Saranno unità chiave della missione i cacciamine «Crotone» e «Rimini», appartenenti alla classe Gaeta (evoluzione della classe Lerici) e specificamente progettate per la guerra alle mine. La nave Crotone è un cacciamine costiero in servizio dagli anni Novanta, di circa 720 tonnellate, una lunghezza di oltre 52 metri e una velocità massima di circa 15 nodi. Dispone di un sonar avanzato filabile fino a 270 metri di profondità. Elemento centrale della sua capacità operativa sono i veicoli subacquei telecomandati (ROV), che permettono di identificare e neutralizzare ordigni fino a circa 600 metri di profondità.

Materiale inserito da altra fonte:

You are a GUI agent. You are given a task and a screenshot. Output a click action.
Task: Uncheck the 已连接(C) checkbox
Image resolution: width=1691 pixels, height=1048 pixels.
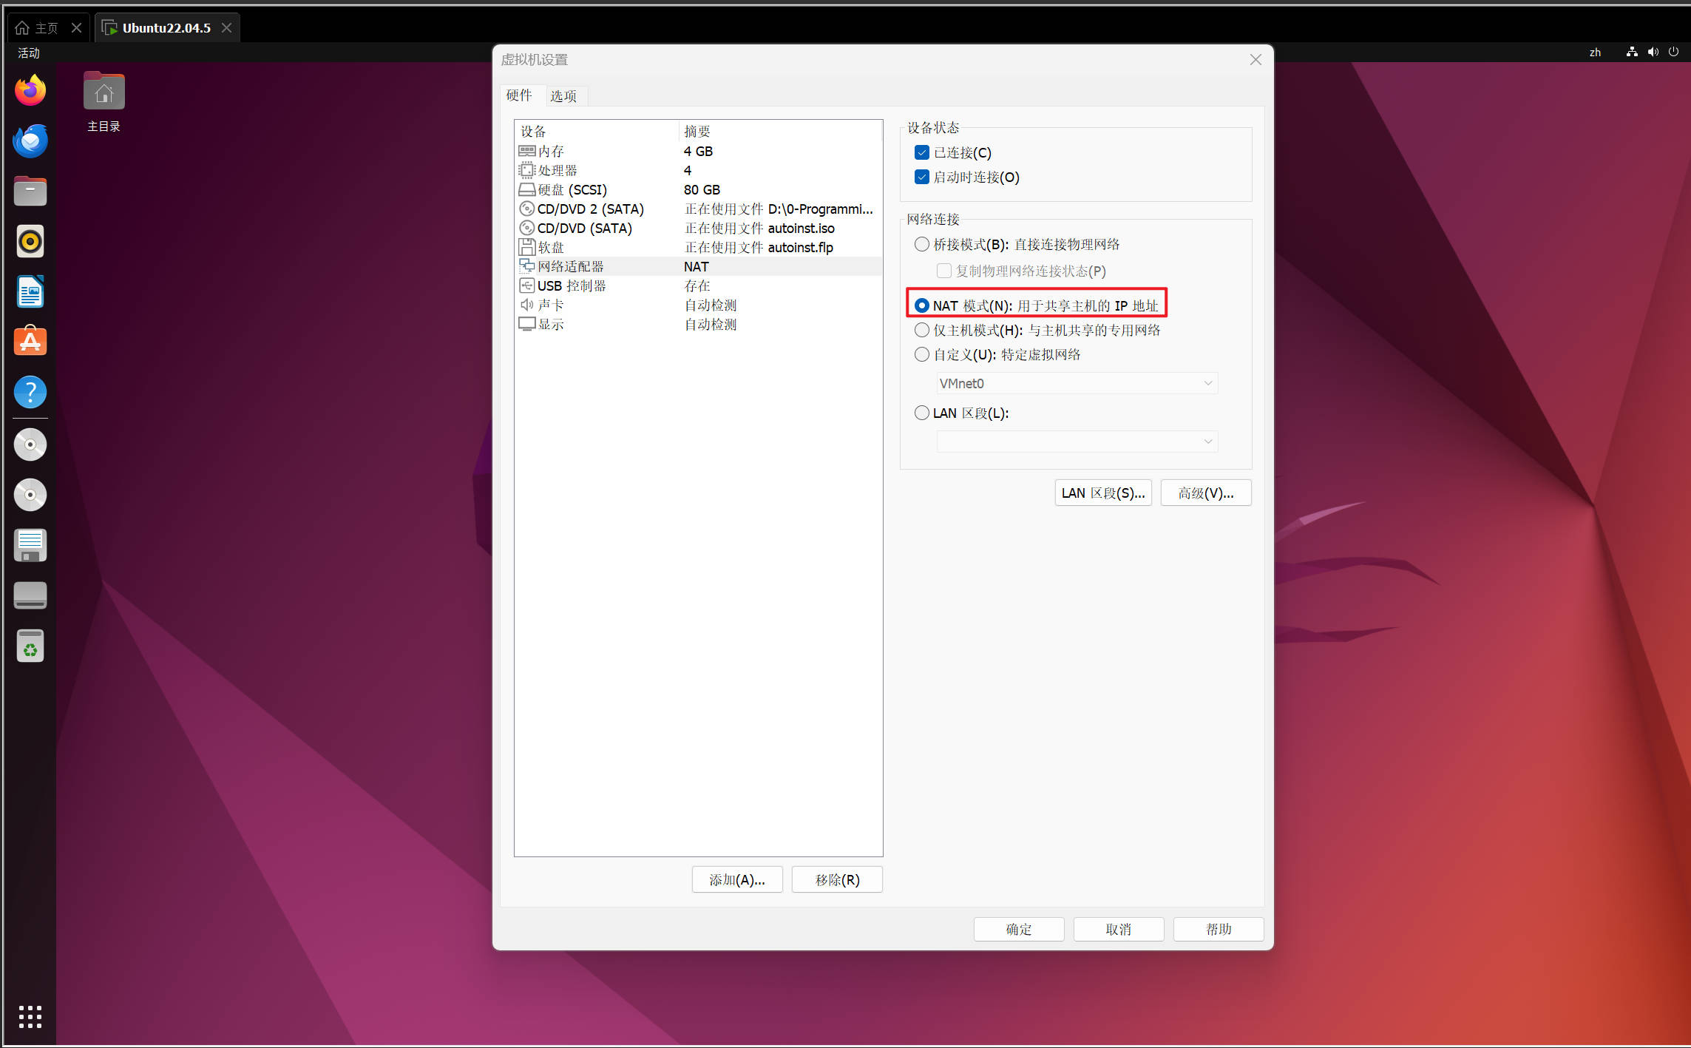pyautogui.click(x=921, y=152)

La nave Rimini, la più recente della stessa classe, presenta caratteristiche molto simili, ma con alcune migliorie operative e aggiornamenti tecnologici. Con un dislocamento di circa 670 tonnellate e dimensioni analoghe (oltre 52 metri di lunghezza), è dotata di sonar ad alta precisione e di due droni subacquei filoguidati, capaci di operare fino a circa 600 metri di profondità. La nave può operare a bassa velocità (circa 6 nodi) durante le attività di caccia alle mine, garantendo massima precisione. Entrambe le navi condividono una caratteristica fondamentale: lo scafo in vetroresina rinforzata (F.R.P.), che assicura amagneticità e resistenza agli shock, elementi essenziali per operare in sicurezza in ambienti minati.

RIZZO, ATLANTE E MONTECUCCOLI, LE ALTRE TRE NAVI ITALIANE

Altre tre navi di scorta italiane saranno impiegate nella missione europea. La fregata missilistica multiruolo (Fremm) Luigi Rizzo (classe Bergamini) è una nave armata di missili, cannoni e tre elicotteri. È attrezzata per la guerra elettronica ed è in grado di far sbarcare reparti di incursori. La nuova nave d’appoggio logistico Atlante (classe Vulcano) è dotata di avanzati sistemi di sicurezza e di difesa, officine, eliporto e un ospedale. Il pattugliatore d’altura Raimondo Montecuccoli (classe Paolo Thaon di Revel) è armato con missili Aster e artiglieria.  La nave Rizzo, riferisce il Corriere della Sera, potrebbe entrare a far parte della scorta dei cacciamine.

LA PARTECIPAZIONE DI ALTRI PAESI EUROPEI

Rimini e Crotone, ora impegnate in uscite d’addestramento, faranno parte di una più ampia missione europea, cui prenderanno parte Francia e Gran Bretagna oltre ad altri possibili partner. Le navi francesi e britanniche non saranno impiegate esclusivamente per lo sminamento, ma assicureranno anche il passaggio sicuro di navi mercantili, cisterne e portacontainer.

LA POSIZIONE DEL GOVERNO ITALIANO E LA STRATEGIA PER LA PACE

Sul piano politico, il governo italiano ha chiarito che l’eventuale intervento avverrà solo a precise condizioni: cessazione delle ostilità, accordo internazionale e consenso degli attori coinvolti, inclusa l’Iran. L’obiettivo dichiarato non è offensivo, ma di stabilizzazione: garantire la libertà di navigazione e la sicurezza delle rotte commerciali, evitando escalation militari. Una strategia che mira a coniugare sicurezza e diplomazia, evitando un coinvolgimento diretto nel conflitto ma garantendo al tempo stesso un contributo concreto alla stabilità della regione.